Snakes & Ladders 2021
Sauvignon blanc
Tasting Notes
Snakes and Ladders’ name takes its inspiration from the wild nature of these elevated bush vine vineyards high up in the mountains, along with the highs and lows of farming these incredible parcels in such a challenging climate. It is this heat and water scarcity that keeps the roots of these vines searching for every ounce of nutrients they can extract from their deep red soils.
The wine that comes from these pristine grapes is deeply complex and we vinify it as simply as we can from whole bunch pressing the grapes to months of cool maturation in old oak barrels. Crushed blackcurrant leaf, opulent exotic fruit and smokey mineral notes form an intensely complex nose. The palate is rich and structured with green mango, sourdough, earth and ripe fig cut by saline acidity.
Nuts & Bolts
Sauvignon blanc – Citrusdal Mountain – 27 year old vineyard on red sand over clay
Residual sugar – 1.50 g/L
Total acidity – 6.5 g/L; pH 3.19
About The Wine
The Skurfberg never saw much of the rainfall that fell over much of the Western Cape during the 2020/2021 season, and remains on the fringes of viability for vineyards, but this is what makes picking here so rewarding. Cool conditions during flowering meant that we drove up for a very small crop this year, which is always a bit disappointing, but we always have the concentration of the resulting wine as compensation.
This vineyard never seems to fail to deliver wildly concentrated fruit, and it’s hard to contain the excitement we all feel when this makes it into the cellar. It’s a difficult pick as we need to balance the big fruit ripeness we get from the less vigorous part of the block with the pungent green-ness that we get from the more vigorous vines. The 2021 grapes came in at a really good level of ripeness and we have a 2021 wine that is more in the line of the opulent and complex 2019 wine that was our debut from this vineyard.
This is a vineyard of compulsion for me as I just couldn’t turn down the opportunity to work with grapes from this area. I’m continually delighted to see the kind of complexity and texture that Sauvignon blanc can deliver on the right sites.
Our key focus during harvest is picking times. If we can pick grapes at the right time, we can achieve tension and ripeness in the wine without the need to manipulate and “dress-up”the wines.
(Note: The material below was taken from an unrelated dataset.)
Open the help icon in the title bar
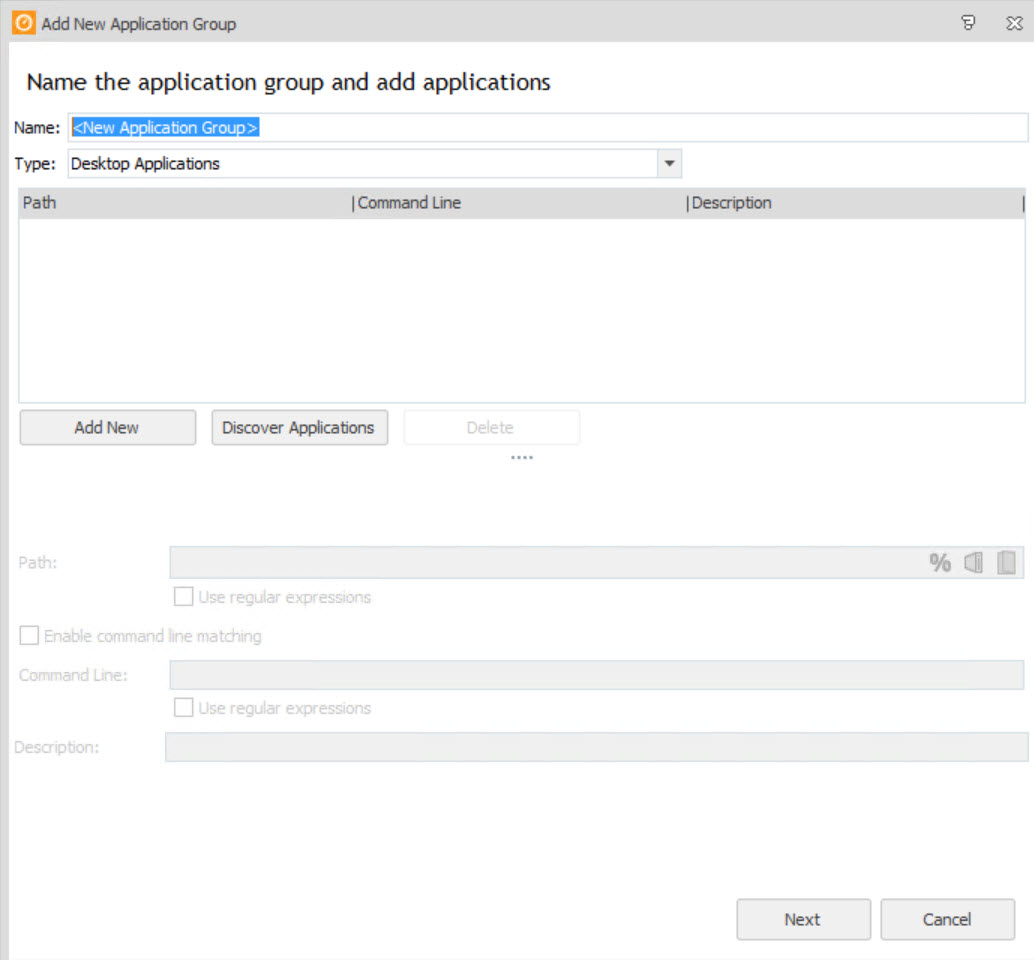 (968, 22)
We have stuck to our winemaking basics here, eschewing primary fruit in favour of the deeper characteristics of the wines. The grapes are whole-bunch pressed in our old Vaslin basket press with no SO2 or other additions. The juice is then wild-fermented in a mix of 225 litre old oak barrels where the wines remain on their gross lees for 9-10 months before blending and bottling. We favour malolactic fermentation over early additions of sulphur dioxide, and the wines only see a first addition of SO2 in the early winter. We are looking for wines that show tension without losing their suppleness, and wines that will reward time in the cellar.